━━━━━ Dataset content ━━━━━

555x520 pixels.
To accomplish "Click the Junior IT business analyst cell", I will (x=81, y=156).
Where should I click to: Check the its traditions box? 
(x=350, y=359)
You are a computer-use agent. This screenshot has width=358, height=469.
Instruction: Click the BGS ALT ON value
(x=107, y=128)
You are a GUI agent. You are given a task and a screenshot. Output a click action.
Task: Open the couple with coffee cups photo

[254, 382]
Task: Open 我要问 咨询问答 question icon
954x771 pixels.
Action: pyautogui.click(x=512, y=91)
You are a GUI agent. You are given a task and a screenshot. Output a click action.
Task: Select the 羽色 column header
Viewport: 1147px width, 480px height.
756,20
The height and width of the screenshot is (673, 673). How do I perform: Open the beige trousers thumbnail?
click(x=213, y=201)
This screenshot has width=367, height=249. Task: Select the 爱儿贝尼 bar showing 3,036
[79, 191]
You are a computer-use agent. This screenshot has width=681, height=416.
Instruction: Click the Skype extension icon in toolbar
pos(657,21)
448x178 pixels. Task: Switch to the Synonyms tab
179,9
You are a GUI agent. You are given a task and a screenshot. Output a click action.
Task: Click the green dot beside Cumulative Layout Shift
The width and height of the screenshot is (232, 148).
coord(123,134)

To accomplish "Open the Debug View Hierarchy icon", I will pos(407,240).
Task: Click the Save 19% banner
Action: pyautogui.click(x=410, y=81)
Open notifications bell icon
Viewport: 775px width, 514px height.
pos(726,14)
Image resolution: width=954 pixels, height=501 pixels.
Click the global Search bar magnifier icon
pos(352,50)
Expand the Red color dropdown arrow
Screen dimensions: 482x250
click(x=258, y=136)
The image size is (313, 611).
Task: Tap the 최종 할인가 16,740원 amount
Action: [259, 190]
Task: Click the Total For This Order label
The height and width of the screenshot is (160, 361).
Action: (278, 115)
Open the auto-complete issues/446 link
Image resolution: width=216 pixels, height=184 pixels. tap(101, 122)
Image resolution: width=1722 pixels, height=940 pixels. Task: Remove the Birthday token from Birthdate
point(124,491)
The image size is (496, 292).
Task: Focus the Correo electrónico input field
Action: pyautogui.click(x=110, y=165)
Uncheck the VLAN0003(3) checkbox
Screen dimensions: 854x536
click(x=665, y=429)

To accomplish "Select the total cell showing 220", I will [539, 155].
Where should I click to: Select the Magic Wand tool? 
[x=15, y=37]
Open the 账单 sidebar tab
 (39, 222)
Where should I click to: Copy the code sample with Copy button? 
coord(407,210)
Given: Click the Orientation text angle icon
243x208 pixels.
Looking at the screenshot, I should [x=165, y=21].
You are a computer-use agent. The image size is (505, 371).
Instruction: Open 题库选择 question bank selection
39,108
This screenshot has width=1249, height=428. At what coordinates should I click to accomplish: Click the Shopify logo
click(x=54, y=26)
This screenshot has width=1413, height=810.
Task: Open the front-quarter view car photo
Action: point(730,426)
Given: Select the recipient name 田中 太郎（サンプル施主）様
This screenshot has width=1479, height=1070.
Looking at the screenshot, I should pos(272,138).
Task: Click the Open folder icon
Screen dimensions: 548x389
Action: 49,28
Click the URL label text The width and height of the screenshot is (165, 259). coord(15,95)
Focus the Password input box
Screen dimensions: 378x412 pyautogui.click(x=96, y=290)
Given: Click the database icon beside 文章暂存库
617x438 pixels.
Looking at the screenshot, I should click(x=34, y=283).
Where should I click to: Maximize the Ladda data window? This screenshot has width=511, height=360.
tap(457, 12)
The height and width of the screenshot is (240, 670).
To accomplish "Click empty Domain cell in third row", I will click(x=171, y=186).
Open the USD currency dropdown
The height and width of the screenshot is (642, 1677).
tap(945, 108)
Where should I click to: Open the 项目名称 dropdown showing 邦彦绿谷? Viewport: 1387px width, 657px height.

━━━━━

# What you will do
The response should consist of the entries, retyped exactly and in full.

# Task solution
555x520 pixels.
To accomplish "Click the Junior IT business analyst cell", I will (x=81, y=156).
Where should I click to: Check the its traditions box? 
(x=350, y=359)
You are a computer-use agent. This screenshot has width=358, height=469.
Instruction: Click the BGS ALT ON value
(x=107, y=128)
You are a GUI agent. You are given a task and a screenshot. Output a click action.
Task: Open the couple with coffee cups photo

[254, 382]
Task: Open 我要问 咨询问答 question icon
954x771 pixels.
Action: pyautogui.click(x=512, y=91)
You are a GUI agent. You are given a task and a screenshot. Output a click action.
Task: Select the 羽色 column header
Viewport: 1147px width, 480px height.
756,20
The height and width of the screenshot is (673, 673). How do I perform: Open the beige trousers thumbnail?
click(x=213, y=201)
This screenshot has width=367, height=249. Task: Select the 爱儿贝尼 bar showing 3,036
[79, 191]
You are a computer-use agent. This screenshot has width=681, height=416.
Instruction: Click the Skype extension icon in toolbar
pos(657,21)
448x178 pixels. Task: Switch to the Synonyms tab
179,9
You are a GUI agent. You are given a task and a screenshot. Output a click action.
Task: Click the green dot beside Cumulative Layout Shift
The width and height of the screenshot is (232, 148).
coord(123,134)

To accomplish "Open the Debug View Hierarchy icon", I will pos(407,240).
Task: Click the Save 19% banner
Action: pyautogui.click(x=410, y=81)
Open notifications bell icon
Viewport: 775px width, 514px height.
pos(726,14)
Image resolution: width=954 pixels, height=501 pixels.
Click the global Search bar magnifier icon
pos(352,50)
Expand the Red color dropdown arrow
Screen dimensions: 482x250
click(x=258, y=136)
The image size is (313, 611).
Task: Tap the 최종 할인가 16,740원 amount
Action: [259, 190]
Task: Click the Total For This Order label
The height and width of the screenshot is (160, 361).
Action: (278, 115)
Open the auto-complete issues/446 link
Image resolution: width=216 pixels, height=184 pixels. tap(101, 122)
Image resolution: width=1722 pixels, height=940 pixels. Task: Remove the Birthday token from Birthdate
point(124,491)
The image size is (496, 292).
Task: Focus the Correo electrónico input field
Action: pyautogui.click(x=110, y=165)
Uncheck the VLAN0003(3) checkbox
Screen dimensions: 854x536
click(x=665, y=429)

To accomplish "Select the total cell showing 220", I will [539, 155].
Where should I click to: Select the Magic Wand tool? 
[x=15, y=37]
Open the 账单 sidebar tab
 (39, 222)
Where should I click to: Copy the code sample with Copy button? 
coord(407,210)
Given: Click the Orientation text angle icon
243x208 pixels.
Looking at the screenshot, I should [x=165, y=21].
You are a computer-use agent. The image size is (505, 371).
Instruction: Open 题库选择 question bank selection
39,108
This screenshot has width=1249, height=428. At what coordinates should I click to accomplish: Click the Shopify logo
click(x=54, y=26)
This screenshot has width=1413, height=810.
Task: Open the front-quarter view car photo
Action: point(730,426)
Given: Select the recipient name 田中 太郎（サンプル施主）様
This screenshot has width=1479, height=1070.
Looking at the screenshot, I should pos(272,138).
Task: Click the Open folder icon
Screen dimensions: 548x389
Action: 49,28
Click the URL label text The width and height of the screenshot is (165, 259). coord(15,95)
Focus the Password input box
Screen dimensions: 378x412 pyautogui.click(x=96, y=290)
Given: Click the database icon beside 文章暂存库
617x438 pixels.
Looking at the screenshot, I should click(x=34, y=283).
Where should I click to: Maximize the Ladda data window? This screenshot has width=511, height=360.
tap(457, 12)
The height and width of the screenshot is (240, 670).
To accomplish "Click empty Domain cell in third row", I will click(x=171, y=186).
Open the USD currency dropdown
The height and width of the screenshot is (642, 1677).
tap(945, 108)
Where should I click to: Open the 项目名称 dropdown showing 邦彦绿谷? Viewport: 1387px width, 657px height.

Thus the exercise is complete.